The championships simply blew me away and really opened my eyes to the potential of science busking.  If a performer could attract over 2000 people to their pitch in little over 10 minutes on the pretext of preparing food with their feet that volunteers would shortly eat, then these skills had to be worth investigating!

 

What would you say is the most fulfilling part of your work as a science busker?

One of science busking’s great strengths is that it can rock up anywhere that the people are!  Visiting communities that would never attend a science event or festival, possibly seeing science as “not for them”.  Busking at its best listens to/asks/challenges such audiences to pick up our scientific world and run with it!

Watching the researchers and teachers that I train to take their science out onto the streets, make a difference and in so doing see the massive potential of busking skills is the most fulfilling part of my work as a science busker.

Stepping out onto a busking pitch feeling absolutely naked, but knowing humans find humans fascinating, give your audience a chance to see and interact with you through your material and they will not walk away (mostly!)

 

What is the most difficult?

Picking myself up when a busking funding bid does not get funding, trying to remember this is a process and not an end in itself (fail better next time)

But also: Stepping out onto a busking pitch feeling absolutely naked, but knowing humans find humans fascinating. Give your audience a chance to see and interact with you through your material and they will not walk away (mostly!)

 

Do you have a specific go-to trick to engage your audience?

If in doubt, play with phenomena, at the same time using your peripheral vision to look for anybody who looks at you.  Then count that look like an invitation to interact with them!

I love using the getting-a-mobile-phone-inside-a-balloon trick to gather audiences at the start of my routines. It has a lovely stem story to it and even if it is not related directly to the main subject of the routine,  its use is still very legitimate for me on the basis of “how can we hope to affect an audience unless we first have an audience”?

David Price dressed as a sumo wrestler as part of his science made simple busking session held in Vicoria Sqaure in Bolton. 04/07/09

What is your favourite memory from your years of experience science busking?

The wonderful, hospitable, fascinating and insightful people I have met along the way

The huge satisfaction of gaining, holding and interacting with a sizable crowd in a public space on a STEM subject.

Watching an amazing trainee science busker in Tromsö persuade two members of the public to attempt to levitate using only two inflated red balloons ?. The conversation between the busker and the audience that followed this interaction was a beautiful thing to witness, full of curiosity, wonder, and humour.

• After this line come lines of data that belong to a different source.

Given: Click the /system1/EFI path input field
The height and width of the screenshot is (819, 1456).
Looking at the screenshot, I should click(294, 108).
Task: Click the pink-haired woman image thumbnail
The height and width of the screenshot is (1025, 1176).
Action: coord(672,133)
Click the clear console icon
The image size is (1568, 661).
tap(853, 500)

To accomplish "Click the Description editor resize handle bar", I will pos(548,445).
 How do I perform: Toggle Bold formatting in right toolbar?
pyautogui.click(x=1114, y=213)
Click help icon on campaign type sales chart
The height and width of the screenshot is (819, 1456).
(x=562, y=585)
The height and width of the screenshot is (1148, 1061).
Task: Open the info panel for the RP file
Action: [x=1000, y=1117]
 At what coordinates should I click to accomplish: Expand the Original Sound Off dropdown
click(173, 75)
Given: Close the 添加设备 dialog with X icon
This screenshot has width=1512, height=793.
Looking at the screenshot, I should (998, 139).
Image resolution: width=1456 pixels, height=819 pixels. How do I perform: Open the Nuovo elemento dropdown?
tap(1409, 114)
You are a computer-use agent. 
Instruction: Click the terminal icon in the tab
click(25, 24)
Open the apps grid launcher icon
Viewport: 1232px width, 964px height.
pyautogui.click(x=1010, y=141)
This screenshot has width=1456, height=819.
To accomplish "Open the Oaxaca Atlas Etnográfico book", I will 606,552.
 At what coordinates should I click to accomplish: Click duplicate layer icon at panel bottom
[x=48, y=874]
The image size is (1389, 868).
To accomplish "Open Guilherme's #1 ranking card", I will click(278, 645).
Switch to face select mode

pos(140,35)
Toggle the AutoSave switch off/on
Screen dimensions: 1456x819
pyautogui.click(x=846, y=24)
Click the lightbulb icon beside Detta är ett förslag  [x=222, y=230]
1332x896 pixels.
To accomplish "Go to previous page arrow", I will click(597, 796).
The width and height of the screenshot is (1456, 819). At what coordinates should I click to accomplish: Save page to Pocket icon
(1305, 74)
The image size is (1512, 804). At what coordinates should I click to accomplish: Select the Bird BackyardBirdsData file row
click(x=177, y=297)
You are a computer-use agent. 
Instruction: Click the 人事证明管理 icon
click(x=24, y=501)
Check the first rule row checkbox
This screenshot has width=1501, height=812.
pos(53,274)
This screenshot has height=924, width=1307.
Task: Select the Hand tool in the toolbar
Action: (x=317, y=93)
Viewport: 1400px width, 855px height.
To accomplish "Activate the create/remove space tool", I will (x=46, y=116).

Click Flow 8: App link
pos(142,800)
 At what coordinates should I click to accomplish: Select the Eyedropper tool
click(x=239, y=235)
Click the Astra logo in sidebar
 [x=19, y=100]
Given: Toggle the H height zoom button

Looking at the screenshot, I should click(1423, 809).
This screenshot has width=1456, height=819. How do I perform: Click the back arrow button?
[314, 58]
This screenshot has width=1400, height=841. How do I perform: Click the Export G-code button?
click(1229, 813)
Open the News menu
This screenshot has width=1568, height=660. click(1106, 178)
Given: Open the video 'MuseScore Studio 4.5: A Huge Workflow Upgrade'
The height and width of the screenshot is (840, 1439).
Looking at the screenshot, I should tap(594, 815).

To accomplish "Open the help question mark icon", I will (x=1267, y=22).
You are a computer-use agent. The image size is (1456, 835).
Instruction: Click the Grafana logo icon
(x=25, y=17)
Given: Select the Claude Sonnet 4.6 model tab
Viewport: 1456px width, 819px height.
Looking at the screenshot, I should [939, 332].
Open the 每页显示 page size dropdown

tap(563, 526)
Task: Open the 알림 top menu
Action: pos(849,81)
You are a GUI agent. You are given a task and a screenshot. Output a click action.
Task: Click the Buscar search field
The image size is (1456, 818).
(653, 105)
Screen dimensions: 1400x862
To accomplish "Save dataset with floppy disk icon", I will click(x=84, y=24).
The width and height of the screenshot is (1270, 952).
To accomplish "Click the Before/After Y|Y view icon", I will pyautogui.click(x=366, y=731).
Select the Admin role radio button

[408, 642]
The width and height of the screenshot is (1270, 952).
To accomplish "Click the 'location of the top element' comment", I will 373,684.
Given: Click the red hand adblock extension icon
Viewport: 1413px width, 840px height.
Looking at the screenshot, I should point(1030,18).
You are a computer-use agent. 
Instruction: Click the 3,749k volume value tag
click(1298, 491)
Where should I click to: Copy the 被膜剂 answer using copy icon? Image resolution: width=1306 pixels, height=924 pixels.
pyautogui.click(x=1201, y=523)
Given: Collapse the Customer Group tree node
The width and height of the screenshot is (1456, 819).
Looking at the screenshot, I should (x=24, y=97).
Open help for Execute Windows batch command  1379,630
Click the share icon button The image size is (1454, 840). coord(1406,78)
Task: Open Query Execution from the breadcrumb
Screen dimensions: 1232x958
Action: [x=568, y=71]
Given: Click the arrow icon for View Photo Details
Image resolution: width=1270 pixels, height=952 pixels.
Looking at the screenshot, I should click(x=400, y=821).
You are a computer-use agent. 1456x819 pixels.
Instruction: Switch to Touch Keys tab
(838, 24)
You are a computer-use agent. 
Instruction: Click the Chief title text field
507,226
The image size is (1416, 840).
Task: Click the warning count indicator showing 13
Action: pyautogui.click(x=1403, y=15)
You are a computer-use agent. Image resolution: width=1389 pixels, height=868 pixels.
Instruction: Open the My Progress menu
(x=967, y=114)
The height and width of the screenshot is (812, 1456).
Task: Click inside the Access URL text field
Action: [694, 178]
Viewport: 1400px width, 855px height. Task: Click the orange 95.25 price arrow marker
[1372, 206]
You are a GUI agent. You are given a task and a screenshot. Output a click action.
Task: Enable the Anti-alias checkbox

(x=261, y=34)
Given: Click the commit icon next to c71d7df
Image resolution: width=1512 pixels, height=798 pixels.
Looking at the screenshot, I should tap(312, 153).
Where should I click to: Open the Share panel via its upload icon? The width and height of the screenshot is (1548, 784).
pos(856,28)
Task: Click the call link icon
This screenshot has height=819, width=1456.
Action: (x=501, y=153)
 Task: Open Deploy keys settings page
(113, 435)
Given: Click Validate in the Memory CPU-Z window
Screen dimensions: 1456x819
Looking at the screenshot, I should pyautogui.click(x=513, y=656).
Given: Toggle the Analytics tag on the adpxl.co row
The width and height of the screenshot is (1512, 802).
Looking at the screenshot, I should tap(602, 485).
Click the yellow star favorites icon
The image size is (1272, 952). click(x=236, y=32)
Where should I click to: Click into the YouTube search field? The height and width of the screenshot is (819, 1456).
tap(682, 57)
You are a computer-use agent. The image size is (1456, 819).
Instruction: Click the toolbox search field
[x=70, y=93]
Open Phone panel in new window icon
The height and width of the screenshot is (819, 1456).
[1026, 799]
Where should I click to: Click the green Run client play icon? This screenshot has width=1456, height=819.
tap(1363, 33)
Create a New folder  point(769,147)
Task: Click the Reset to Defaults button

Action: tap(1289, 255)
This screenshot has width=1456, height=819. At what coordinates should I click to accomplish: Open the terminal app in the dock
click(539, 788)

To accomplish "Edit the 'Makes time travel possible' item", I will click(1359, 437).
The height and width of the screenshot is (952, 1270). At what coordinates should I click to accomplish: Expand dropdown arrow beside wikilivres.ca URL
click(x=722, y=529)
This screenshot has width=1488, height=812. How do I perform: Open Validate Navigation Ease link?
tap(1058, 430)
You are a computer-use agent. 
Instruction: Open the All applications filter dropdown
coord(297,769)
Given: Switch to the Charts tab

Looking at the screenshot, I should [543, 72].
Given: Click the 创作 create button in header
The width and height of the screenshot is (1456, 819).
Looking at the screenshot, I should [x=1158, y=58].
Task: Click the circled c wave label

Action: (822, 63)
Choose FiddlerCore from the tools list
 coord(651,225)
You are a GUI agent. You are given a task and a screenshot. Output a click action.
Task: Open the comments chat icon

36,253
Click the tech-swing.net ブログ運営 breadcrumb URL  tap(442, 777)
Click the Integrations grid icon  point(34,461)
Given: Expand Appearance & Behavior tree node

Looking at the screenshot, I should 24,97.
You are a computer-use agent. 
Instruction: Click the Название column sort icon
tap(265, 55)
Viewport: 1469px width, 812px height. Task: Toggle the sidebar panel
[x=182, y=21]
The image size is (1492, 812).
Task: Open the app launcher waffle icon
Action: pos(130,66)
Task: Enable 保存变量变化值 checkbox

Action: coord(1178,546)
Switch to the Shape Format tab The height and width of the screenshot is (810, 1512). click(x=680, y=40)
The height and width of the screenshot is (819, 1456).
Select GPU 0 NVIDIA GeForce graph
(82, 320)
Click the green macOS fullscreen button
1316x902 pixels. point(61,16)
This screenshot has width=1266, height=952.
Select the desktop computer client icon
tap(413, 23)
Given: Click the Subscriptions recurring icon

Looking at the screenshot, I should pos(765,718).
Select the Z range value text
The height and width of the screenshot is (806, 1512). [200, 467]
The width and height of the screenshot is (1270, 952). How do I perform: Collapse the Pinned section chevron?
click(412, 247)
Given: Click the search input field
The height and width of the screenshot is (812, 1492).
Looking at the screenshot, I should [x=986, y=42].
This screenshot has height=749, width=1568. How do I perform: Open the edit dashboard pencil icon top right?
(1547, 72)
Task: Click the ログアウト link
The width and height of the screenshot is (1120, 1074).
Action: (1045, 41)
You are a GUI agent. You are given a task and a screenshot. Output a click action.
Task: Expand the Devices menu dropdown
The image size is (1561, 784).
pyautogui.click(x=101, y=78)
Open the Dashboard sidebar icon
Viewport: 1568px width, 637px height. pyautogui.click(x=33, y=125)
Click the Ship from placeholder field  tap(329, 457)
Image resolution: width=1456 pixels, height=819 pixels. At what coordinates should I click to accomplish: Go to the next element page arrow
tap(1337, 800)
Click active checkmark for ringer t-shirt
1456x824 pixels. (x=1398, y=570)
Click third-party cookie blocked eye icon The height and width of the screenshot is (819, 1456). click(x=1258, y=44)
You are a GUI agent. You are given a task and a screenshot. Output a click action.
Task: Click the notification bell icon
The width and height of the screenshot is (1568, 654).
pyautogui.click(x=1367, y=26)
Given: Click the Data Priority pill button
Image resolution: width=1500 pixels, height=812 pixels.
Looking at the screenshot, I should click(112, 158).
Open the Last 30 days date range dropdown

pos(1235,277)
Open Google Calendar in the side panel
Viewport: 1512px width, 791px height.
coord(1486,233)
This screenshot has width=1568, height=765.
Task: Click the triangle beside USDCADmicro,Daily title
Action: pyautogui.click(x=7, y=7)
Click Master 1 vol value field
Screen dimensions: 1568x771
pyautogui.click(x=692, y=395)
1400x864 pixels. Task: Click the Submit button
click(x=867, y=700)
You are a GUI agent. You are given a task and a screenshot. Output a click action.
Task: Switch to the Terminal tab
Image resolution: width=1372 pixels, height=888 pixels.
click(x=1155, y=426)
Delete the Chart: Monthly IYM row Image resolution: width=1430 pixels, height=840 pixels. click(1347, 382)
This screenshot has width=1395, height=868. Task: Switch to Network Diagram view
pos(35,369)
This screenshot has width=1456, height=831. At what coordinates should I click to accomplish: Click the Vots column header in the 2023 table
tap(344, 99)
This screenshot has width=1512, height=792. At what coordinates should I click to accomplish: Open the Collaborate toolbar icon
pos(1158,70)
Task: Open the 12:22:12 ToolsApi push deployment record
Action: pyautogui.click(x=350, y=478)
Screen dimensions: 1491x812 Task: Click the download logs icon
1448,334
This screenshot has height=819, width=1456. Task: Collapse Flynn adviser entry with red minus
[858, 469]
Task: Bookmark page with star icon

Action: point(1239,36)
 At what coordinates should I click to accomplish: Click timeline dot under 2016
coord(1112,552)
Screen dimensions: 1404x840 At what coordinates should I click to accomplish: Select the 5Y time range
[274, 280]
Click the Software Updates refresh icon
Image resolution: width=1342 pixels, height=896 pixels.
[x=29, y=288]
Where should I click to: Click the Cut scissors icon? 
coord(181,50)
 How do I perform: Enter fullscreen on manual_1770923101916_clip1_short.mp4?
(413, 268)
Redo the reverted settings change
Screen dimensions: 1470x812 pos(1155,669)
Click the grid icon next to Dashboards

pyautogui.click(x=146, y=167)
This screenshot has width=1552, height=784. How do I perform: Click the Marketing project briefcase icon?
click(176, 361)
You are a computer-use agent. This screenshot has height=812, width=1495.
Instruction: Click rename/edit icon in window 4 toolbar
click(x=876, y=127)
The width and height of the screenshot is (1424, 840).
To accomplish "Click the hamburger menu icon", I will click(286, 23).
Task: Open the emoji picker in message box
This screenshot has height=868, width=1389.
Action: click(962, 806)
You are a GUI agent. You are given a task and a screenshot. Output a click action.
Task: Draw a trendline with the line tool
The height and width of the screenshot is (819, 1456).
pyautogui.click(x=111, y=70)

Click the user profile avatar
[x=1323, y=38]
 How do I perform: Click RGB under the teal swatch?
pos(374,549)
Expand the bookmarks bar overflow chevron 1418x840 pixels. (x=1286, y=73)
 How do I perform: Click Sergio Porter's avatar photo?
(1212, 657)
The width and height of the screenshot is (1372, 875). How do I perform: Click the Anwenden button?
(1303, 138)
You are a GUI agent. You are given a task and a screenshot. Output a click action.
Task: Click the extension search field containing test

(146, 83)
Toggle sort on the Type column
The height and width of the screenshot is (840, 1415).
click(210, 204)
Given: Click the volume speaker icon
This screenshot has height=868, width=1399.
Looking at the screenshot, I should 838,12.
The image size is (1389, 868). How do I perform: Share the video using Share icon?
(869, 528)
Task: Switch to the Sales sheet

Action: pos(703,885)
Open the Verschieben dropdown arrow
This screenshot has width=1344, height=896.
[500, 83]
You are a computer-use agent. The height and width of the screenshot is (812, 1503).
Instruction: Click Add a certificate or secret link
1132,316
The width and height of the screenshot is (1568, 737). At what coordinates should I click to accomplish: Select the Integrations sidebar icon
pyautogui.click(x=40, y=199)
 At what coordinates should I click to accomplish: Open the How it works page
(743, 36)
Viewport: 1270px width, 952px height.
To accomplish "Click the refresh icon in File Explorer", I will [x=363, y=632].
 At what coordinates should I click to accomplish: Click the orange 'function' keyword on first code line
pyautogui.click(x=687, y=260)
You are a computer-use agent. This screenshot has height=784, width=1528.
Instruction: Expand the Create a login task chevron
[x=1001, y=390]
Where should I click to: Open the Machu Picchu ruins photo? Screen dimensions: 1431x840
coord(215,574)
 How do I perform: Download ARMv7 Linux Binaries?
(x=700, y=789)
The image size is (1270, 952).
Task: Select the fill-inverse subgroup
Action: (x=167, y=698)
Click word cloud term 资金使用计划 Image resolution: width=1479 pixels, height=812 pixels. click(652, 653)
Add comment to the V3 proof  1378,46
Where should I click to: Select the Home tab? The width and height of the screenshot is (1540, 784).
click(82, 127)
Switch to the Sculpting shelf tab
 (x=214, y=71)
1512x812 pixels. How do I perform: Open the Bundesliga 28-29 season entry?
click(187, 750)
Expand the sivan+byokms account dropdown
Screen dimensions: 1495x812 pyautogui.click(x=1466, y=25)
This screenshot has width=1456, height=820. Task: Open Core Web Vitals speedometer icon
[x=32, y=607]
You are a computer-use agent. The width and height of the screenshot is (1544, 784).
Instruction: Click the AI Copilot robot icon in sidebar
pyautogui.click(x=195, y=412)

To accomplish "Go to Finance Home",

This is the sort of interaction that at its best busking can foster and promote.

 

Do you think science communication methods such as science busking are effective? If so, how often?

I truly believe they are effective (can often be so). For me, it’s mostly about engendering positive emotional engagement with STEM (positive feelings linked to stem that last).

Science facts and accurate rigorous science are the right keys to informing our public. But so is empowering our material with inspirational and emotive messages to engage both the head and the heart.

 

Finally, your message for young, aspiring science communicators?

I know you have heard this before but it’s true!  Stick at it, persistence, persistence, persistence.

Play with your material as much as you can and don’t stint on the time you spend thinking about that play, this so often proves to be time very well spent.

About Ushashi Basu

Ushashi is a third-year Biochemistry and Cell Biology student at Jacobs University Bremen, Germany. A writer and blogger on various platforms, she is passionate about science communication, journalism and bringing the science and arts closer together. She is also an amateur poet, an avid reader, and a pop-culture enthusiast!